I was born, raised, and currently live in Maryland. I’m mostly Filipino, but I’ve also got some Chinese, Spanish, white American, and Cherokee. I was in an abusive relationship for a substantial part of my life till about three years ago when I began doing capoeira, a Brazilian martial art that incorporates dance and music. Capoeira gave me the physical and emotional strength to free myself from that relationship. Interestingly enough, capoeira was created by Afro-Brazilian slaves who found freedom through the art. When I’m not playing capoeira, I like to play soccer and snowboard among other activities. I’m a bit of an adrenaline junkie, so I’m up for trying anything. I wanted to get into more martial arts and sports when I was younger, but my mother would never let me because “it’s for boys, not for girls.” I say, challenge accepted!

Who? name, age, what you identify as (or not)
Sony, 27, lesbian, butch

What? what do you do for a living or things you would like to do
I’m a graphic designer for a professional organization for those interested in actuarial science. Don’t ask me anymore than that because I don’t even know. I just do the designs. I definitely enjoy doing graphic design, but I would like to work for a place where my designs aren’trestricted to the boring and conservative variety. Fortunately I’m able to do more fun designs on the side for friends and family.
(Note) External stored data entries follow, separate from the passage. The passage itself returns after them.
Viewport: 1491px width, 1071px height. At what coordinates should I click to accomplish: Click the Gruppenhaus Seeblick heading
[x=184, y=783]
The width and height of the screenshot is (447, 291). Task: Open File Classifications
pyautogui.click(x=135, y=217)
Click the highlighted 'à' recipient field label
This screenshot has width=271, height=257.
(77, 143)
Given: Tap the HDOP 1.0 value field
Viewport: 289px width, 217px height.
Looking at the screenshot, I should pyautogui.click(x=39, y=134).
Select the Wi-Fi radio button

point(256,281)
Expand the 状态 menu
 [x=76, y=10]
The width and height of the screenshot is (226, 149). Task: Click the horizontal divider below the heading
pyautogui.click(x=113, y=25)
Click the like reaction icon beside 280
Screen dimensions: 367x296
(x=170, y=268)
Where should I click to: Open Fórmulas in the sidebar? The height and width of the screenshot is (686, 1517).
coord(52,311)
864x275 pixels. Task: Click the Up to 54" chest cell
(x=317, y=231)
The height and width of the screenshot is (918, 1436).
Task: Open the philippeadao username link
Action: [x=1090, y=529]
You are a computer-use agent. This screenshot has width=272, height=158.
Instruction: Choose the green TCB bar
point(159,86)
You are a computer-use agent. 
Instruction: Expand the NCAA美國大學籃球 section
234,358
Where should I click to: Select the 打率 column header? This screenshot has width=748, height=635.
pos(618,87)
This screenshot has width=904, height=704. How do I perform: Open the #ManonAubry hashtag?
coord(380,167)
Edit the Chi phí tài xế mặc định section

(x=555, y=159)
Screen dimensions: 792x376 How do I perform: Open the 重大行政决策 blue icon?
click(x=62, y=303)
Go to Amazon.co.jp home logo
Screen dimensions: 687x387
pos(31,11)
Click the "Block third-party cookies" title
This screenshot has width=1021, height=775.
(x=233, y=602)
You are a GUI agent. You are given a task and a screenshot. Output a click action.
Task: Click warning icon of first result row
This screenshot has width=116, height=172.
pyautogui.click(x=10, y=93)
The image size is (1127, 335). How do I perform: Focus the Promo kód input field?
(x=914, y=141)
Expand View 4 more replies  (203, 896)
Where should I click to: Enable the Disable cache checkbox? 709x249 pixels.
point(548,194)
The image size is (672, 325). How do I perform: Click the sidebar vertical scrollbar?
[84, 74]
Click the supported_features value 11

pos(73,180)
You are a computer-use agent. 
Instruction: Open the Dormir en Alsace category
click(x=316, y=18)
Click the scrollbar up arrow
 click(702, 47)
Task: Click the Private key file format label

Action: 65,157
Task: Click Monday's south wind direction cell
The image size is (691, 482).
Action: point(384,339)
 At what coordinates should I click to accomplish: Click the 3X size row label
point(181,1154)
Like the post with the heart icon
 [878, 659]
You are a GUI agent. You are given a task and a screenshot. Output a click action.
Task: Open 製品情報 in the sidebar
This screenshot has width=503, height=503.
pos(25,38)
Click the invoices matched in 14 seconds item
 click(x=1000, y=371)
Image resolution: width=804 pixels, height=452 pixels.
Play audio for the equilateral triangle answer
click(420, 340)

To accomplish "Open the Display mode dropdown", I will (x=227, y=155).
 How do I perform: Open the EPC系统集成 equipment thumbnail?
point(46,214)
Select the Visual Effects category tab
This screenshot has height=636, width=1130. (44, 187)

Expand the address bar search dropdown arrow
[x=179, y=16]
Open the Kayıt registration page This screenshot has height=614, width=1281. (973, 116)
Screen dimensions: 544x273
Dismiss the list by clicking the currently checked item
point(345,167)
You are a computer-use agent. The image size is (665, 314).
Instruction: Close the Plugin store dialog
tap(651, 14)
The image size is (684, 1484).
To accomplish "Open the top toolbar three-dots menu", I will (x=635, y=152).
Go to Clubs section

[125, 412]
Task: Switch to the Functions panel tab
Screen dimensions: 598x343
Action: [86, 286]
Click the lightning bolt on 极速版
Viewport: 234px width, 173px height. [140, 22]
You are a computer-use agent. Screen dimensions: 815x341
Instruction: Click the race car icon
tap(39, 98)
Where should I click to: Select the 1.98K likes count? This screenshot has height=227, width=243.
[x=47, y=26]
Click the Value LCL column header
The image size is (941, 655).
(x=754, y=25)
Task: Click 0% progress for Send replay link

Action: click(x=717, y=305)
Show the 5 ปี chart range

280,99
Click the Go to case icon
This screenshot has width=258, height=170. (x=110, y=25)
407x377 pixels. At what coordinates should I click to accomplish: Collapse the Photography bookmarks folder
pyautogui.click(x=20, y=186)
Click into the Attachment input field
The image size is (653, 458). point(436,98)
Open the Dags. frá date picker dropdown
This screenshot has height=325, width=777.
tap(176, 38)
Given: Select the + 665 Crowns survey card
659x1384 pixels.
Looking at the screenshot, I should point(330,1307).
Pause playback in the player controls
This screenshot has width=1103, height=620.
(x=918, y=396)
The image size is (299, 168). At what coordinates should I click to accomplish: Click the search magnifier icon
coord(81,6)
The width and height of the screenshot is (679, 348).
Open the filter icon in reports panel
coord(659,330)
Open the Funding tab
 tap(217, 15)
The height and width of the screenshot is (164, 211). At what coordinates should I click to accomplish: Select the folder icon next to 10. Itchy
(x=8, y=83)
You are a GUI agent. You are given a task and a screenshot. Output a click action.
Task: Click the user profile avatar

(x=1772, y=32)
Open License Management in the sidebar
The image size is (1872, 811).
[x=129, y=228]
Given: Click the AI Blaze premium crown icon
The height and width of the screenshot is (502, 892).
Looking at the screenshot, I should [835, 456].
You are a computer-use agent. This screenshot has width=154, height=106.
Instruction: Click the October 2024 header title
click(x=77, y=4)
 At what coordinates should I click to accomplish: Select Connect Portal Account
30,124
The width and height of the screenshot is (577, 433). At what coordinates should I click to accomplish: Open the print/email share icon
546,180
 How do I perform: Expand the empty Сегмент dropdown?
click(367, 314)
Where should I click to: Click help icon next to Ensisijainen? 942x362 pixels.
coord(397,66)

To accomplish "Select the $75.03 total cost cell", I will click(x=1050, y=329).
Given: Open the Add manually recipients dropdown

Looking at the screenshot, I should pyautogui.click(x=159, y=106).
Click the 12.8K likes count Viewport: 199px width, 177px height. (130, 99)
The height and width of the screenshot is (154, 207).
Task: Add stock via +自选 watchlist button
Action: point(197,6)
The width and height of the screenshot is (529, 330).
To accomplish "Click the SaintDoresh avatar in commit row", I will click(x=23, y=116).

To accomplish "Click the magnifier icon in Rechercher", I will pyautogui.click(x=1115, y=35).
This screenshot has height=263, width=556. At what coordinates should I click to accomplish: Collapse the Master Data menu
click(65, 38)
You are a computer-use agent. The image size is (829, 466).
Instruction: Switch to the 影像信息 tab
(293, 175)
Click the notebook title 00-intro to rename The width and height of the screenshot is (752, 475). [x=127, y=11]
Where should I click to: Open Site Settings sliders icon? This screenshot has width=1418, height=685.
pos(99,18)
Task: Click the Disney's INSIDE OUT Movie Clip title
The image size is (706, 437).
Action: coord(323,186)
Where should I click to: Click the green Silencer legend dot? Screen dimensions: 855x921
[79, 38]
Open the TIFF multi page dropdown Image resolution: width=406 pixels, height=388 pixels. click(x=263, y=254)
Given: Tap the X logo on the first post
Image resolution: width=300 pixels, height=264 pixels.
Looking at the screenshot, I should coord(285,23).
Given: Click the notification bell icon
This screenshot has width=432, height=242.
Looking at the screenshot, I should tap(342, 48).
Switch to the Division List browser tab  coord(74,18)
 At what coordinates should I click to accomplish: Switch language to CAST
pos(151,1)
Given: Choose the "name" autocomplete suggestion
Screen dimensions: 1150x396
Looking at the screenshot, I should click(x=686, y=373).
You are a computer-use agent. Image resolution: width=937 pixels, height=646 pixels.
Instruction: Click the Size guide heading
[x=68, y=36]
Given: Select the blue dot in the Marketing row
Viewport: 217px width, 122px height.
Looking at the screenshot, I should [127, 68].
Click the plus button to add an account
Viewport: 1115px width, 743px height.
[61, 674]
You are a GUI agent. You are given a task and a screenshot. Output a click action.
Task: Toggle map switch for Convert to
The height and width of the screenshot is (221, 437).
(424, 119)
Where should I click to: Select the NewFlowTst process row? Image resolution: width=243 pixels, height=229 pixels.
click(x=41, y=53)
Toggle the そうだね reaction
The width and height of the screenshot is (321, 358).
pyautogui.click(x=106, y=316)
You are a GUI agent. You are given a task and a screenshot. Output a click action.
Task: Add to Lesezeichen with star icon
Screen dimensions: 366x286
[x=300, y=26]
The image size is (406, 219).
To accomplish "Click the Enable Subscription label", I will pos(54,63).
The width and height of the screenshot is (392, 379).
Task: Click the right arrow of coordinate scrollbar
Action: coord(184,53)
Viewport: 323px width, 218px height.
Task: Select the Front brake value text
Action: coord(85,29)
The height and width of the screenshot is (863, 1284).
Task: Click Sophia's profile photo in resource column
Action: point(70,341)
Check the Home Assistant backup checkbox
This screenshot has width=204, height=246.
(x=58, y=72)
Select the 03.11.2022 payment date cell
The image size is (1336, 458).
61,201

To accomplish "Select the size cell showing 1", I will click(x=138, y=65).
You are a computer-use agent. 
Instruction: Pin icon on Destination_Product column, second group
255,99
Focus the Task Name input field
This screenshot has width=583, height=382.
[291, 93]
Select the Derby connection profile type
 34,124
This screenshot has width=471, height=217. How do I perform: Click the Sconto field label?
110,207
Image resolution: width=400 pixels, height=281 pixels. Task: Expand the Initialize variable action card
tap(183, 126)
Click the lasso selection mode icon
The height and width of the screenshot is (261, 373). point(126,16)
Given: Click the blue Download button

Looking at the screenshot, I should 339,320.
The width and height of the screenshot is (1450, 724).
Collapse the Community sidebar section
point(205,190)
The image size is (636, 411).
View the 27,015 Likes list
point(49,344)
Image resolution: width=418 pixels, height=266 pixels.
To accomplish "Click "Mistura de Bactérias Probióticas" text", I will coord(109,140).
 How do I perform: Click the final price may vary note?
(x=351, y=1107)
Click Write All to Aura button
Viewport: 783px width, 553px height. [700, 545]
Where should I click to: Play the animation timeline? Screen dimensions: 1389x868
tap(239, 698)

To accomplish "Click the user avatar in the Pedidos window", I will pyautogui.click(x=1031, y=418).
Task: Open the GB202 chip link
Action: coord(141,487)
When did you come out? Any stories?
I was 8 years old when I came out and innocently told my mother that I had a crush on a girl. She shot that notion down quickly. That same year, I came out to someone I thought I could trust, but she told everyone and the bullying I was already experiencing in school grew worse. Eventually I found acceptance and support in my best friend and he even posed as my boyfriend so that the rumors about me would stop. I couldn’t openly come out again (to my peers, at least) till high school
and only after I saw the support received when one of my classmates came out. As for my parents, I had no intention of coming out to them, but they found out the summer before I started college, and it wasn’t pretty. Since then, it’s essentially been “don’t ask, don’t tell”between me and my parents.

How did coming out impact your career or relationships with others?
Initially, I went to interviews dressed in women’s clothes (not a dress/skirt!) mostly because I didn’t really have any professional men’s clothing yet and also because my girlfriend at the time didn’t think people would hire me if they knew I was a lesbian. I disagreed with her, but again, I had nothing else to wear. Once hired, I didn’t feel the need to just go around and let everyone know I was a lesbian though. I let them figure it out themselves or they’d find out one way or another through interactions and conversations with me. Either way, I didn’t try to hide it. Once I finally acquired some professional men’s clothing, I didn’t hesitate to show up at work dressed like a man, and I didn’t receive any trouble for doing so. I definitely felt more comfortable at work and I had good relationships with my coworkers. Recently I’ve gone to interviews dressed as a man and I was received well, but I don’t think that’s the reason why I wasn’t hired. If it is, then I’d rather not work there anyway. One of the nice things about being a graphic designer is I can kind of get away with appearing a little unconventional, especially when I dye my hair green, for example (or have tissue stuck up my nose).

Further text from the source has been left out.